Given data:
Segment Open
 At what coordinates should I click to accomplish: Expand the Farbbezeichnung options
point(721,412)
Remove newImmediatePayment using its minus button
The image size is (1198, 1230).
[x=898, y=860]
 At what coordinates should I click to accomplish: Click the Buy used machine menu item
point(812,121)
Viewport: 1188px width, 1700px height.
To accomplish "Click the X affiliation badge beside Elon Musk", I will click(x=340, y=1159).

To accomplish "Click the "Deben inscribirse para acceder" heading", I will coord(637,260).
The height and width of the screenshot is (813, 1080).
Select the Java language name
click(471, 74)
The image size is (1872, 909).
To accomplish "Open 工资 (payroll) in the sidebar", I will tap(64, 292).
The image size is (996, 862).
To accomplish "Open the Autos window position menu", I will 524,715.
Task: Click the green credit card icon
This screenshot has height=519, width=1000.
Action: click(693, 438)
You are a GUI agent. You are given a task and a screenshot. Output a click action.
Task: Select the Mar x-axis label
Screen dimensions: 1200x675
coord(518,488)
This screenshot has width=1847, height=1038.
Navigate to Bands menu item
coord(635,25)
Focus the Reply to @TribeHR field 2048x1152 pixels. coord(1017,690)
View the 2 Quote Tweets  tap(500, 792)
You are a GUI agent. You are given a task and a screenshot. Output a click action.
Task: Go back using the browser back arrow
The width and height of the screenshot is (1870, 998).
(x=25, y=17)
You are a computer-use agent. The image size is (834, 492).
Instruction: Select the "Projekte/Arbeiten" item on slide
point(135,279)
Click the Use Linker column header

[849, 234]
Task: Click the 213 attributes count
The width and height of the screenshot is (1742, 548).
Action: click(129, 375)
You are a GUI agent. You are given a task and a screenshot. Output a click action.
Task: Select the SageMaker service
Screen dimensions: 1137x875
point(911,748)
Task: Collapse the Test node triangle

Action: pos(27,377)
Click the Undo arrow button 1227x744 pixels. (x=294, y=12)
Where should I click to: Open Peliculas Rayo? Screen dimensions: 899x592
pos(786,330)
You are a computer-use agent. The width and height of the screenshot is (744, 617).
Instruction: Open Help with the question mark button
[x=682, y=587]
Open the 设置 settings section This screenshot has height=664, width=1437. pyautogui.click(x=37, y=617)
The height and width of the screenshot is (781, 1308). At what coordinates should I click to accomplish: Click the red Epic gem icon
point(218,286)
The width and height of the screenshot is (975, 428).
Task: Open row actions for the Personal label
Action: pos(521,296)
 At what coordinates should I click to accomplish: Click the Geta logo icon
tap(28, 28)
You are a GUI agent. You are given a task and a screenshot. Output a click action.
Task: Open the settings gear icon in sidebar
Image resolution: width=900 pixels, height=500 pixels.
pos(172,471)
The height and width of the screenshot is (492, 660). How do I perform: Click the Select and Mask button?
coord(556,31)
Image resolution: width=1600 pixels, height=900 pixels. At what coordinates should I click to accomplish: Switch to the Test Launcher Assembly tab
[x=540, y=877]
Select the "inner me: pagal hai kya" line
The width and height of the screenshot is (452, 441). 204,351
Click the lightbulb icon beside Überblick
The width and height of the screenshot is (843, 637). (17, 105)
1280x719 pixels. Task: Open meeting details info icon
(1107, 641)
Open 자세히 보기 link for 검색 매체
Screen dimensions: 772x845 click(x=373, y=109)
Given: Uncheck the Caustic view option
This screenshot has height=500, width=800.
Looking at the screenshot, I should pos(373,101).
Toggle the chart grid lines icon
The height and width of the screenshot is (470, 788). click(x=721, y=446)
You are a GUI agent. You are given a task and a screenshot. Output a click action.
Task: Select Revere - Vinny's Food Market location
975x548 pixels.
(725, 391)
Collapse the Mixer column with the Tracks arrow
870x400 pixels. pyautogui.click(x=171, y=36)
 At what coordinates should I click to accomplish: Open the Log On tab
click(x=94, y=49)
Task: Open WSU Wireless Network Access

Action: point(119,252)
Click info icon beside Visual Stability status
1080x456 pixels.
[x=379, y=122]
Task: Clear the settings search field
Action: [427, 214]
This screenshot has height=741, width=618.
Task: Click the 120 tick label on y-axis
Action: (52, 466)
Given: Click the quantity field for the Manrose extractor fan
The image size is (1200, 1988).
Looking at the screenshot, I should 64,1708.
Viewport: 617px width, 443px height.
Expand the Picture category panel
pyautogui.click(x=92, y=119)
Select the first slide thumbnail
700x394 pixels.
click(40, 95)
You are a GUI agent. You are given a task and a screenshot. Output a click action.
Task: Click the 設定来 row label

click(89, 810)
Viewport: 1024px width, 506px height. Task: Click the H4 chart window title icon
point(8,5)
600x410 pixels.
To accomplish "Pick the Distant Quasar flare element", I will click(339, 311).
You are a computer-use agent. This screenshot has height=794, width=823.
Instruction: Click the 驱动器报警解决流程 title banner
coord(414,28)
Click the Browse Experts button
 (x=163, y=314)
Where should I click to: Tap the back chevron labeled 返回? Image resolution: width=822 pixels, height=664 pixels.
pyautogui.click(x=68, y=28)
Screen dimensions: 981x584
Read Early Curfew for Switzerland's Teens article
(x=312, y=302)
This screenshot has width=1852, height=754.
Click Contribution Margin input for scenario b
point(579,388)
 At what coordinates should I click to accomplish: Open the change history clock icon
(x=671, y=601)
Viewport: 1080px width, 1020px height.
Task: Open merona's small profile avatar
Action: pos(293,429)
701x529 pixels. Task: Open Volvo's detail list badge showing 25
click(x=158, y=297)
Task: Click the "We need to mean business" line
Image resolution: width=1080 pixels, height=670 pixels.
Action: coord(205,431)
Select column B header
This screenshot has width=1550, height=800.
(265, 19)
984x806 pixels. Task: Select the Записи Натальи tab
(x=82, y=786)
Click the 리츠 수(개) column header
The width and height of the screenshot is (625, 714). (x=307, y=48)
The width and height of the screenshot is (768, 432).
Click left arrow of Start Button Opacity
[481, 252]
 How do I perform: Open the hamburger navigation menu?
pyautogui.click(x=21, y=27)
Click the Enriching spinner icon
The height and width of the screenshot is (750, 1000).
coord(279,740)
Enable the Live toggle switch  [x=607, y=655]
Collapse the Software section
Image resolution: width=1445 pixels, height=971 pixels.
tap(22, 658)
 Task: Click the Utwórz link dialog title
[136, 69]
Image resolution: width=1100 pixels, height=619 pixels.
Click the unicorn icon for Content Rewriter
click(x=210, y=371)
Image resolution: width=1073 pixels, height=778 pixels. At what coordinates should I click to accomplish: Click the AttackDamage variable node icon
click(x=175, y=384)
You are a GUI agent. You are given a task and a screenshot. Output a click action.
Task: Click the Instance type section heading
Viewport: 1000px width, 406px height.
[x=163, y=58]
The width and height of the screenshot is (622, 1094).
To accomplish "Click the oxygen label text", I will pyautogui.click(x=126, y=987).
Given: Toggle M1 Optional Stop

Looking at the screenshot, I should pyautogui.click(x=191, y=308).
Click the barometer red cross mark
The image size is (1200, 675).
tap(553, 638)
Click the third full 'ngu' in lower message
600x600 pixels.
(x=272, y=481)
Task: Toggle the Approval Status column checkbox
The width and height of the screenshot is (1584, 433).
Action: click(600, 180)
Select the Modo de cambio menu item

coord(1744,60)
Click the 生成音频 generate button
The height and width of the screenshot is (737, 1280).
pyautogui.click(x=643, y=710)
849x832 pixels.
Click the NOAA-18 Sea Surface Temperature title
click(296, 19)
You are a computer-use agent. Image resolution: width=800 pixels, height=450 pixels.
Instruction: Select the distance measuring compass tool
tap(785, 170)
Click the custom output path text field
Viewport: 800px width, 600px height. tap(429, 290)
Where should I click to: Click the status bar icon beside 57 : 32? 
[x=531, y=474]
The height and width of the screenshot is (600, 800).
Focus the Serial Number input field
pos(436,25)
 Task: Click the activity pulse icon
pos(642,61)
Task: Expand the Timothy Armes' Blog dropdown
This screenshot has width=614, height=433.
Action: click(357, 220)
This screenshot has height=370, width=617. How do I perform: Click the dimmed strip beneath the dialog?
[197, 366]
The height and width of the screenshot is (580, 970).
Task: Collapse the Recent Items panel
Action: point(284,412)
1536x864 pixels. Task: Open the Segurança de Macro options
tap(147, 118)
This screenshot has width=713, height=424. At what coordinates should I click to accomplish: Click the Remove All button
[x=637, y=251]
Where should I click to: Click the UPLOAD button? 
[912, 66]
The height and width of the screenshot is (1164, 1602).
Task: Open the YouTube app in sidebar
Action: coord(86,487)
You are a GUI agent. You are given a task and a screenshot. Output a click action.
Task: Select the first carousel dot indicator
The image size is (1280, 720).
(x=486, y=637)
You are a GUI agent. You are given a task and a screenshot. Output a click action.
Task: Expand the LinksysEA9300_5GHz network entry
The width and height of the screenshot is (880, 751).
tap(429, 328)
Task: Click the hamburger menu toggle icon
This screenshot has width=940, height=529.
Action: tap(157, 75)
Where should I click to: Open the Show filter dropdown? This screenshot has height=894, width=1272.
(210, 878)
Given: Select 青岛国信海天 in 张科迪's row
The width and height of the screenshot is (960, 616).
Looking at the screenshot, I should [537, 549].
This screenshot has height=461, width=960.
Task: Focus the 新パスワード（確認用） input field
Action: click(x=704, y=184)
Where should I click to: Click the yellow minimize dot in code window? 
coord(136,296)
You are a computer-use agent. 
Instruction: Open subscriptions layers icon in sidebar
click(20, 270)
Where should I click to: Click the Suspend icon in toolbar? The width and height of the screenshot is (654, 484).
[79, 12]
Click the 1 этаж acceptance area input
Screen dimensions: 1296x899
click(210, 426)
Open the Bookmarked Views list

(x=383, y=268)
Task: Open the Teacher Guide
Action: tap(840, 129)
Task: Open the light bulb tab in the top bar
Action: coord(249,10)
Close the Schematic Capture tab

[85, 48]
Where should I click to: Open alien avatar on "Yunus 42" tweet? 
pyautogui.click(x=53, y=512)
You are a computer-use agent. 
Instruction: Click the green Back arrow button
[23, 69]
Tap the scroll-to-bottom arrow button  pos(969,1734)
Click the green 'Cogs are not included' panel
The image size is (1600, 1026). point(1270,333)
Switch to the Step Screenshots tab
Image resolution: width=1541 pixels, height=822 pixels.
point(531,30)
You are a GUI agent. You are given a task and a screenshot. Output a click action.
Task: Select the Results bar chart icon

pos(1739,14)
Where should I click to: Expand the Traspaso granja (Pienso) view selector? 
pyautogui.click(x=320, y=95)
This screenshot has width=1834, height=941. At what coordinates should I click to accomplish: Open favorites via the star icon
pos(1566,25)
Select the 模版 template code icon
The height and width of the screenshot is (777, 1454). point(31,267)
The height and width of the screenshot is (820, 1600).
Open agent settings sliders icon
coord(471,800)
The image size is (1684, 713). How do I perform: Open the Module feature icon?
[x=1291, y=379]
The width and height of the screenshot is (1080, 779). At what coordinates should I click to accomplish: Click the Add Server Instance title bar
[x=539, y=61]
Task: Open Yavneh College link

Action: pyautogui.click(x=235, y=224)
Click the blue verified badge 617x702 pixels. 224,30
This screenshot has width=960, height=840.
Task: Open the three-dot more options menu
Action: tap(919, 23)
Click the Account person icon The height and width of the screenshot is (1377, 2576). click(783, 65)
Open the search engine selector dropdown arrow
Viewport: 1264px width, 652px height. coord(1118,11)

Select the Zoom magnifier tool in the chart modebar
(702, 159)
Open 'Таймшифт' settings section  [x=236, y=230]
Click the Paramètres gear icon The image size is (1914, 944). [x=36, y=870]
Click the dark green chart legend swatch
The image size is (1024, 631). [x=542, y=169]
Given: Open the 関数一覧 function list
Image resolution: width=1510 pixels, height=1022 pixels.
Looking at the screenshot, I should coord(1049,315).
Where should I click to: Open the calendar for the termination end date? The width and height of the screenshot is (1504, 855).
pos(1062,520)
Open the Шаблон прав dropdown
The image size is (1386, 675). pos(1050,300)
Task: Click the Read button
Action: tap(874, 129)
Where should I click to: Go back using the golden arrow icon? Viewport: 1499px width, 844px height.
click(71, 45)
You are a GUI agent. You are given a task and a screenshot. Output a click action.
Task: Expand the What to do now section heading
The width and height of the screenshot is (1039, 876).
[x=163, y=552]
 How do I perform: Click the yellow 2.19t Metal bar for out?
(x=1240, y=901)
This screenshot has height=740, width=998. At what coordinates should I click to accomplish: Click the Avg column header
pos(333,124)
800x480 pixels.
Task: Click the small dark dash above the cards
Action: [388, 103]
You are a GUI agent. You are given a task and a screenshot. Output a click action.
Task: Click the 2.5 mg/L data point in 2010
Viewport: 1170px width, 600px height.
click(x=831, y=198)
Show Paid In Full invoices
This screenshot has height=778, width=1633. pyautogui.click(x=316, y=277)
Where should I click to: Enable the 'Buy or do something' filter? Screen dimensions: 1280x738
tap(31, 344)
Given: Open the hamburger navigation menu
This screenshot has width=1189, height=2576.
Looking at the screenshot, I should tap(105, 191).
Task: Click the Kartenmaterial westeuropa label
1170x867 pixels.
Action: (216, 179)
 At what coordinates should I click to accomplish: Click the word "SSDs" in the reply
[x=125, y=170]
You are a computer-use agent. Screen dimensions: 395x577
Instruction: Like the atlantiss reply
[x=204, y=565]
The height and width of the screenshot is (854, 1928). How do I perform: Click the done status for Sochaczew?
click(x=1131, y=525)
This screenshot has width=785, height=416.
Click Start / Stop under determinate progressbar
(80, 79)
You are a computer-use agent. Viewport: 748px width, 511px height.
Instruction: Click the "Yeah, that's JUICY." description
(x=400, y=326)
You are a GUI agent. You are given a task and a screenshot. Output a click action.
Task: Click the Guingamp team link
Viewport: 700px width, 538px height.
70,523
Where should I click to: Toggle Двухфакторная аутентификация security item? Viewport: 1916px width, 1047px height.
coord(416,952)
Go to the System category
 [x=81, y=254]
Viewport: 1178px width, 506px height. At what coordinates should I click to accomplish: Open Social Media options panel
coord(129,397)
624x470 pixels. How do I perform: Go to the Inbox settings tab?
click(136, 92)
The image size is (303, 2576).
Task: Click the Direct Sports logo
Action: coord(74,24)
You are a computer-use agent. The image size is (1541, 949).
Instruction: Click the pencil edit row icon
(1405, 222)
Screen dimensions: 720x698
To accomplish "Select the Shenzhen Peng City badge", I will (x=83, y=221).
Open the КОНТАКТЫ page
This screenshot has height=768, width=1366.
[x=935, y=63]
Segment Closed
All that belongs in the answer is the run of lines above from the line containing "Task: Click the Guingamp team link" through the line containing "Screen dimensions: 720x698", exactly as written.

Answer space:
Task: Click the Guingamp team link
Viewport: 700px width, 538px height.
70,523
Where should I click to: Toggle Двухфакторная аутентификация security item? Viewport: 1916px width, 1047px height.
coord(416,952)
Go to the System category
 [x=81, y=254]
Viewport: 1178px width, 506px height. At what coordinates should I click to accomplish: Open Social Media options panel
coord(129,397)
624x470 pixels. How do I perform: Go to the Inbox settings tab?
click(136, 92)
The image size is (303, 2576).
Task: Click the Direct Sports logo
Action: coord(74,24)
You are a computer-use agent. The image size is (1541, 949).
Instruction: Click the pencil edit row icon
(1405, 222)
Screen dimensions: 720x698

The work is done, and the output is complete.